Basically to implement many (fancy+fast) features/ something like coprocessors need to be implemented. Need to be on the server so you lower the amount of data transfer from client/server. Since the db is a foundation, it needs functions locally on the data. And by fast the functions need to be in plain c/c++.
This then can be used for any feature: layers, auto TTL, hyperloglog, everything.
I think some of the primitives you need to roll this yourself are in place, though piecing them together might not be easy.
The language bindings have a locality API that allows you to discover the current network addresses of the storage servers responsible for storing a particular key (and another method that lets you find shard boundaries).
Given that, you could physically colocate client processes with servers, and implement your own routing to send expensive queries to the right machines.
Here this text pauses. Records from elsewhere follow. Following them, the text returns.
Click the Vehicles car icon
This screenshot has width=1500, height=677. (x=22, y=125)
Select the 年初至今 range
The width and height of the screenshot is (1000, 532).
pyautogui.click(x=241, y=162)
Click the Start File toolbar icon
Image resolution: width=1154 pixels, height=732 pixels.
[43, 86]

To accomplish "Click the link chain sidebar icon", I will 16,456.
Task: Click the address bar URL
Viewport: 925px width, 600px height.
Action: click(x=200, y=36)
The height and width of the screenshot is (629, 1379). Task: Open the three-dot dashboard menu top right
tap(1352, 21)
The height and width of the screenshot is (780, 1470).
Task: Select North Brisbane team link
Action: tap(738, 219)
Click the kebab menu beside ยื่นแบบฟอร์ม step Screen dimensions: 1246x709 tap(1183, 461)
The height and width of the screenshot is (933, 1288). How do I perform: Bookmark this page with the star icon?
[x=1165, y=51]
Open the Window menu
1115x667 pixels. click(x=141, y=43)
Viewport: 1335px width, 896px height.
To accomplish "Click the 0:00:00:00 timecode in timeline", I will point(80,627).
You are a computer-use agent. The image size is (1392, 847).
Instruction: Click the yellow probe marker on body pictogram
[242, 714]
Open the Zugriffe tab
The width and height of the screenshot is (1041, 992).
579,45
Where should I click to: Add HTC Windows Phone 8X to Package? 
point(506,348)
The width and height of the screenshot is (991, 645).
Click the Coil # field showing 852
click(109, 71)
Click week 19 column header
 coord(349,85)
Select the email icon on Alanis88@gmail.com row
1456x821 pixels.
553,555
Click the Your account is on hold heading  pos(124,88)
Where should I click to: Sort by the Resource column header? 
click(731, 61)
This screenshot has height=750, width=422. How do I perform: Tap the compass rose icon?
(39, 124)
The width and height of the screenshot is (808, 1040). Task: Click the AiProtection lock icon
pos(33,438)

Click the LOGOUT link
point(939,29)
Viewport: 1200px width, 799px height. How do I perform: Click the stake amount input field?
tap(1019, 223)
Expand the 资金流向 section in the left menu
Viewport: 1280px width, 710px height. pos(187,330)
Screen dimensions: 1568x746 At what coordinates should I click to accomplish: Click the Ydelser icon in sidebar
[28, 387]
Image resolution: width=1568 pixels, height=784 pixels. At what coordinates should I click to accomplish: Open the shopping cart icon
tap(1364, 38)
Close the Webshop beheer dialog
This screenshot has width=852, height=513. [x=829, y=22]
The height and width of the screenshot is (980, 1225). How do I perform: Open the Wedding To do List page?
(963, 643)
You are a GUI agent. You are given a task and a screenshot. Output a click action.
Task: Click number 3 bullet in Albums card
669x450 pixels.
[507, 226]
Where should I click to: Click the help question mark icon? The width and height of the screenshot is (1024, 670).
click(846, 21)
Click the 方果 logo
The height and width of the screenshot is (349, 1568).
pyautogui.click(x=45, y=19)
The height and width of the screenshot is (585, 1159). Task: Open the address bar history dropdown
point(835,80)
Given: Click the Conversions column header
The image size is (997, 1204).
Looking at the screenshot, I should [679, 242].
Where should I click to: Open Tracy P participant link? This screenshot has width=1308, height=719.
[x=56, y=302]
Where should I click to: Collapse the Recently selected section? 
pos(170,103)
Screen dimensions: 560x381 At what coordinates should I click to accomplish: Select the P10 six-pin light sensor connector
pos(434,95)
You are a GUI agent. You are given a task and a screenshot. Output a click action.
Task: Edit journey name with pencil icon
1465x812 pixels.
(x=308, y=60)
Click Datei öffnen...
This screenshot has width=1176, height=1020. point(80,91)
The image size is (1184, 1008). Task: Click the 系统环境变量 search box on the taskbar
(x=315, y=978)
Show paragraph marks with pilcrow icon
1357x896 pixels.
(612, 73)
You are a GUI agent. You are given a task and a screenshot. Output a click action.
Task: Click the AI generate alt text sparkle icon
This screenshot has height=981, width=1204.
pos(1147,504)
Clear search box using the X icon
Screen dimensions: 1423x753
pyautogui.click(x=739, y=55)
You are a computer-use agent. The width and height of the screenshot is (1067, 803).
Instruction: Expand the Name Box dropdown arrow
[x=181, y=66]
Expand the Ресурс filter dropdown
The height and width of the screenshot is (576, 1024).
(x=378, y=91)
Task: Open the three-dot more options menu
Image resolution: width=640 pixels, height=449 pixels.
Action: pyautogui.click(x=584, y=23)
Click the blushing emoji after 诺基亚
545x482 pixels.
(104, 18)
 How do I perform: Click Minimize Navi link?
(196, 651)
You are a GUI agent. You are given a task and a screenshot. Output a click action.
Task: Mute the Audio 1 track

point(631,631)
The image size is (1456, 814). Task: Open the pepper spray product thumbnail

You’d have to deal with the fact that data can (and frequently does) move around. It wouldn’t be the easiest thing, but it’s definitely possible.
I could see a world in which some kinds of predicates or filters could be pushed down through the API itself and executed at the server or even in the storage engine, but I suspect that’s a long way off.
The originally envisioned way to do this is to co-locate layers on the same machines as fdbserver, but running in separate processes and using the FDB client as usual. The layer then uses the locality API to determine where data is located and direct requests to its own processes in the appropriate place. If it doesn’t get that exactly right it will hurt performance a bit but the semantics will be fine.
fdb’s client can then be optimized to use shared memory rather than network communication in this scenario. It should be just as fast as compiling coprocessors into fdbserver, and you get all the benefits of process (and container) isolation and keep abstraction layers intact.
I’m open to discussion of other approaches, though. After many years of FDB usage I’m not aware of anyone actually doing this in production, so maybe there is something about it that is too hard. Maybe we just need a nice OSS framework for this architecture?
See tikv (rust, ~ fdb clone) and tidb (golang, mysql on top). They have coprocessors on both layers.
Doing a select count(), can be split into multiple count(*) for each range and be computed locally without (data transfer, serialization, deserialization) between processes
In the end you’ll probably need both, a function on the local data to compute as much as possible locally and a function on top to aggregate, which can be cpu/ram intensive so you may not want a fdb-process (single core) to become a bottleneck when combining results from multiple processes.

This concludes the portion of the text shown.